Gold prices rebounded on Friday, as the US dollar eased after Italian political tension sparked a sell-off in the country’s bond markets and investors sought a safe haven in bullion.
Spot gold gained 0.2 per cent at $US1,292.12 per ounce, after hitting its lowest since December 27 in the previous session at $US1,285.41.
US gold futures for June delivery settled up $US1.90, or 0.2 per cent, at $US1,291.30 per ounce.
‘Gold got stronger off Italian geopolitics and the sell-off in Italian bond markets,’ said Josh Graves, senior commodities strategist at RJO Futures.
The demands of populist parties likely to form Italy’s next government, which promised to ramp up spending, caused Italian investors to flee bond markets and purchase gold.
‘A debt crisis in Italy would have a far bigger impact than one in Greece.

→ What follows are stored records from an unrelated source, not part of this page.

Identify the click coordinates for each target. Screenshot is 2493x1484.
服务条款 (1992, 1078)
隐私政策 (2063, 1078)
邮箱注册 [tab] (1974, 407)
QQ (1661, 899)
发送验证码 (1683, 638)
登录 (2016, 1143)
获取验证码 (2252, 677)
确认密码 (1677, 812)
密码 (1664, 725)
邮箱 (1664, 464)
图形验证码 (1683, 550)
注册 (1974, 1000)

Gold would profit as a result,’ Commerzbank analysts said in a note.
This caused more volatility in global equities, which also provided gold support, Graves added.

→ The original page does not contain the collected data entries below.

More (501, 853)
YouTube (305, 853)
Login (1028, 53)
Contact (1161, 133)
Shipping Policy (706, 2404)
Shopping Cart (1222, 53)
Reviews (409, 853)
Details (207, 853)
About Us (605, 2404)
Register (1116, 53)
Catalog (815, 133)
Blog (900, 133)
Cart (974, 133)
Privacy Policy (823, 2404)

Earlier, the sentiment index in gold was indicating it was strongly oversold while the dollar was heavily overbought as US inflation measures were rising, said Gianclaudio Torlizzi, partner at consultancy T-Commodity in Milan.

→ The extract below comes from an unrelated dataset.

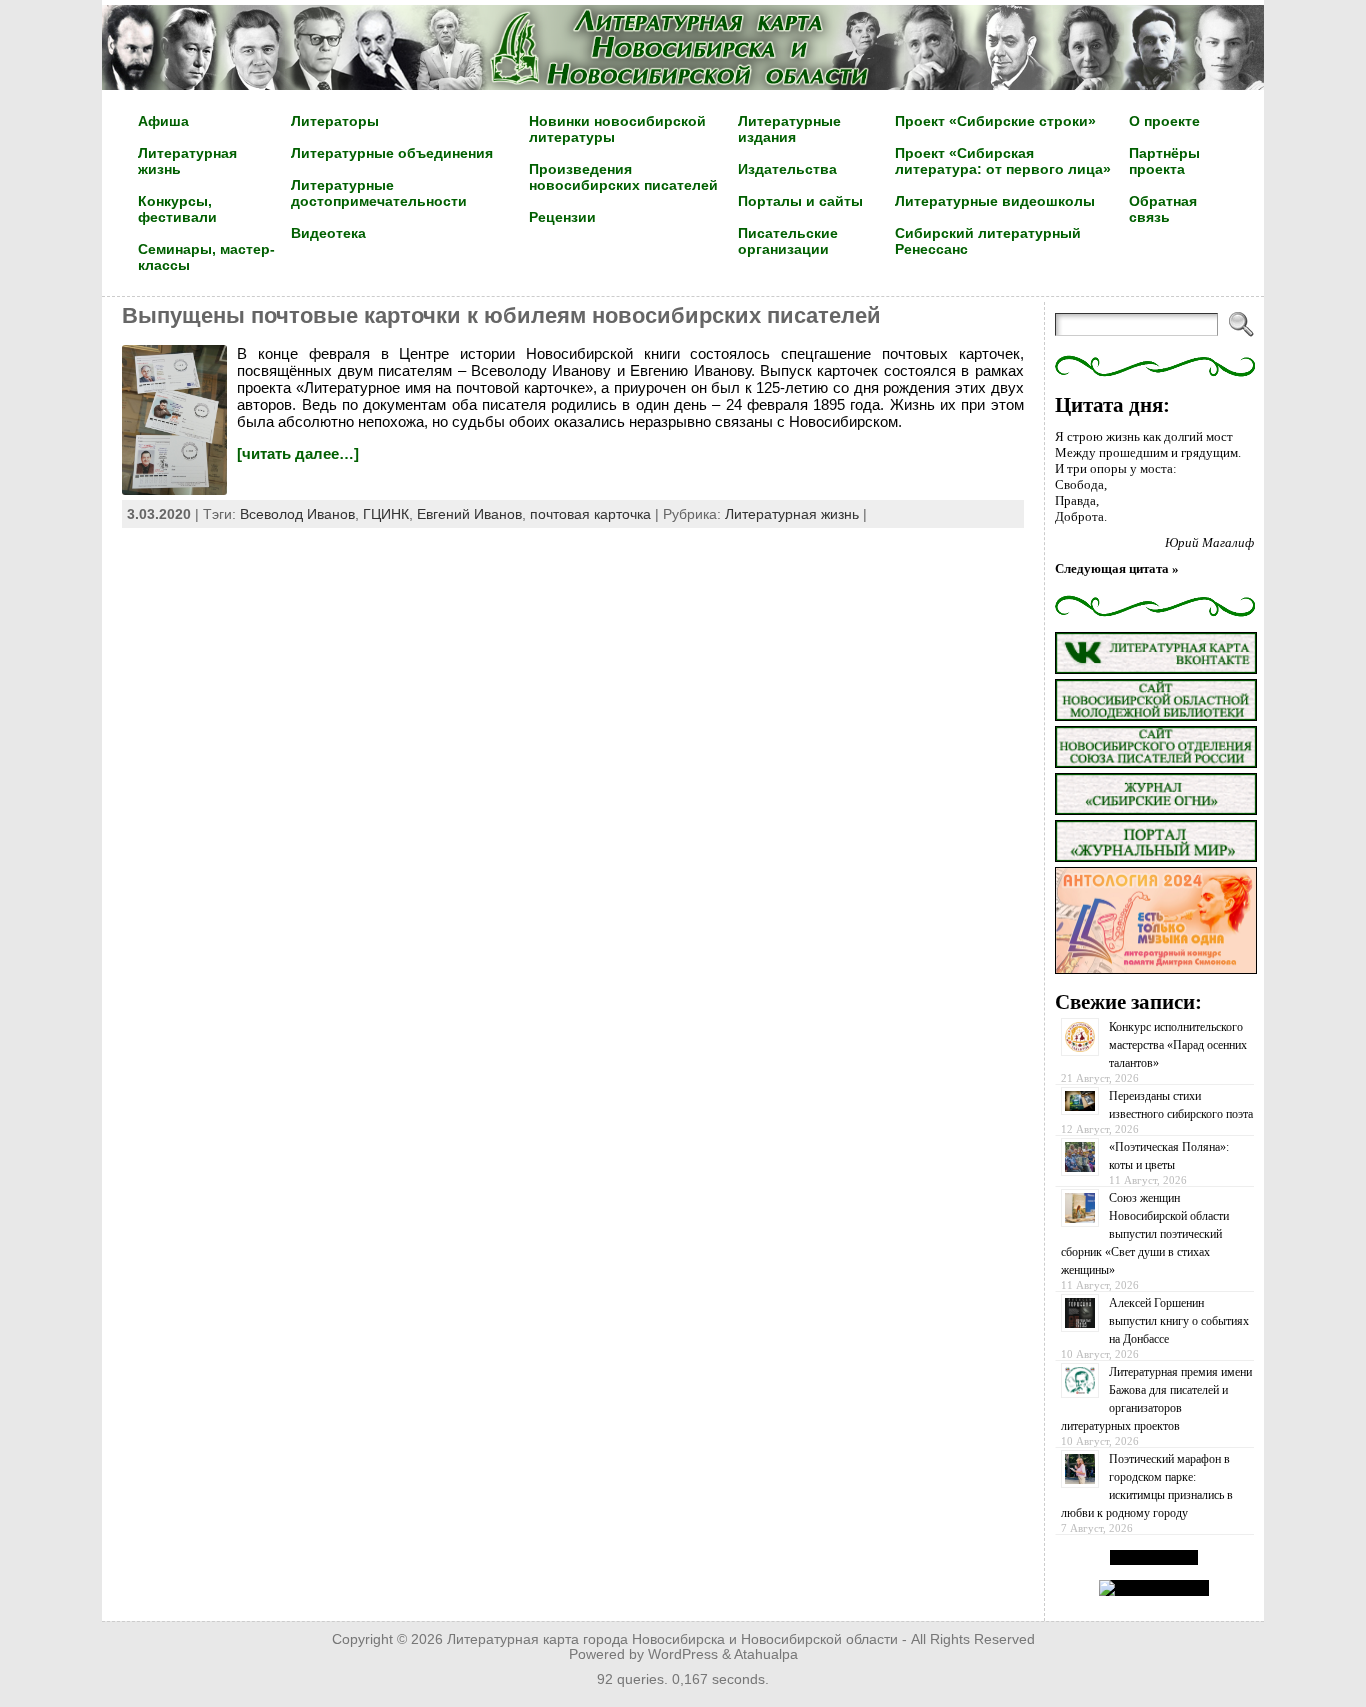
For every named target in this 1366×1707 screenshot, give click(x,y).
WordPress (683, 1654)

Thursday data showed a tightening US labour market and mid-Atlantic factory activity picking up, bolstering expectations the Federal Reserve will raise interest rates next month.
‘We think there is room for a strong rally into the summer and we have a gold target of $1,430 by August,’ Torlizzi said.
The US dollar index earlier rose to a fresh five-month peak as the benchmark US Treasury yield hit the highest in nearly seven years.
A stronger greenback makes dollar-denominated gold more expensive for users of other currencies, while higher US yields dampen the appeal of non-yielding bullion.
Spot gold is still expected to hit $US1,302 per ounce as it has stabilised around a support at $US1,287, Reuters technical analyst Wang Tao said.
Spot silver fell 0.4 per cent to $US885.40 an ounce, on track to shed slightly more than one per cent for the week.